Debt, Covenants, And The Breathing Room

The debt layer itself is not small. At the end of 2025 the company had NIS 39.2 million of bank and other debt, NIS 72.9 million of Series C bonds at amortized cost, and NIS 12.2 million of lease liabilities. Together that is about NIS 124.2 million of interest-bearing obligations. Against that, short-term liquidity still looks reasonable: NIS 100.2 million of cash and current financial assets, and only NIS 39.7 million of contractual financial liabilities due within one year.

So the right reading of 2025 is real breathing room, not immediate pressure. The maturity profile of the bank loans is also fairly manageable, with only NIS 3.5 million due within one year and the rest spread over multiple years. In the bond layer, the current portion stood at NIS 24.0 million at the end of 2025.

The covenants reinforce the same conclusion:

TestRequirementActual at end-2025What it means
Banks, tangible equity / balance sheetAt least 15% and at least NIS 20m31.02% and NIS 112.6mVery wide room above the floor
Banks, current ratioAt least 1.11.80Comfortable distance from breach
Bonds, equity / balance sheetAt least 20%33.8%13.8 percentage points of headroom
Bonds, equity floorAt least NIS 34mNIS 128mLarge buffer above the floor
Bonds, coupon step-up triggerRatio below 23% or equity below NIS 50m33.8% and NIS 128mEven the coupon step-up trigger is far away

That matters, because the point here is not to turn every debt layer into a panic story. The covenants are comfortably distant. The report explicitly says the company complied with all bank and bond covenants and was not close to an immediate-repayment trigger under the trust deed. It also says Mizrahi joined the pari passu bank arrangement in January 2026 and added credit and guarantee lines.

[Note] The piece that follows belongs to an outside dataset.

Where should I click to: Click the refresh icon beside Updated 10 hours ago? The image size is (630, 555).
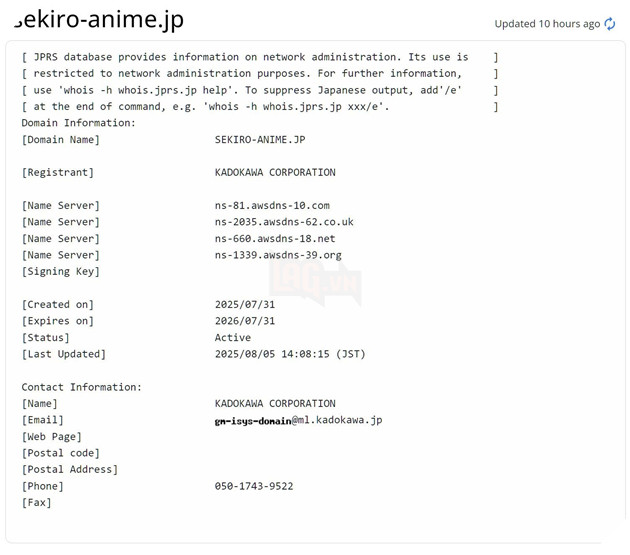click(x=610, y=23)
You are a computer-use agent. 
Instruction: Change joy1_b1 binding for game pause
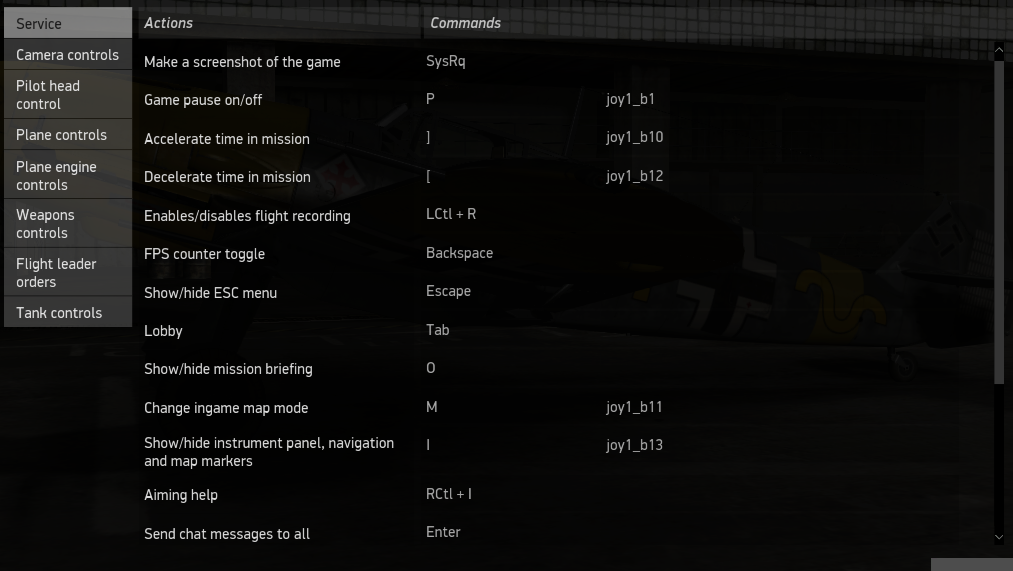(x=630, y=99)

But this is exactly where the analysis needs to stop short of going too far in the other direction. Comfortable covenants do not mean capital is available for easy distributions, and they do not mean backlog has become easy to fund. They only mean the company is currently far from a covenant event. The same year still ended with higher inventory, higher other receivables, a larger guarantee layer, lower equity, and a dividend that had already been paid in May 2025. In other words, covenant room protects the company, but it does not erase the weight of working capital and guarantees.

Bottom Line

The July 2025 bond expansion did what it was supposed to do. It strengthened liquidity, balanced the financing year, and kept Nextcom far from covenant pressure. The credit lines and short-term liquidity picture also say there is no near-term funding choke point.

But anyone reading that as “problem solved” misses the core point. The cash behind the backlog is still tied into a heavy execution system: NIS 15 million was added to inventory, NIS 9.1 million was added to other receivables and prepayments, NIS 12.6 million of financial assets was pledged against guarantees, and customer and supplier guarantees climbed to NIS 105.9 million. So 2025 proved that Nextcom can finance the bridge. It did not prove that the bridge is already behind it.

What has to happen now for the reading to improve? Inventory and prepayments need to start converting into deliveries and revenue. The guarantee layer needs to grow more slowly than activity, or ideally start releasing as projects are completed. And cash needs to remain strong without another meaningful debt raise. If that happens, covenant room will stay a technical footnote. If it does not, the market will look less at the backlog headline and more at how much money is really left behind it.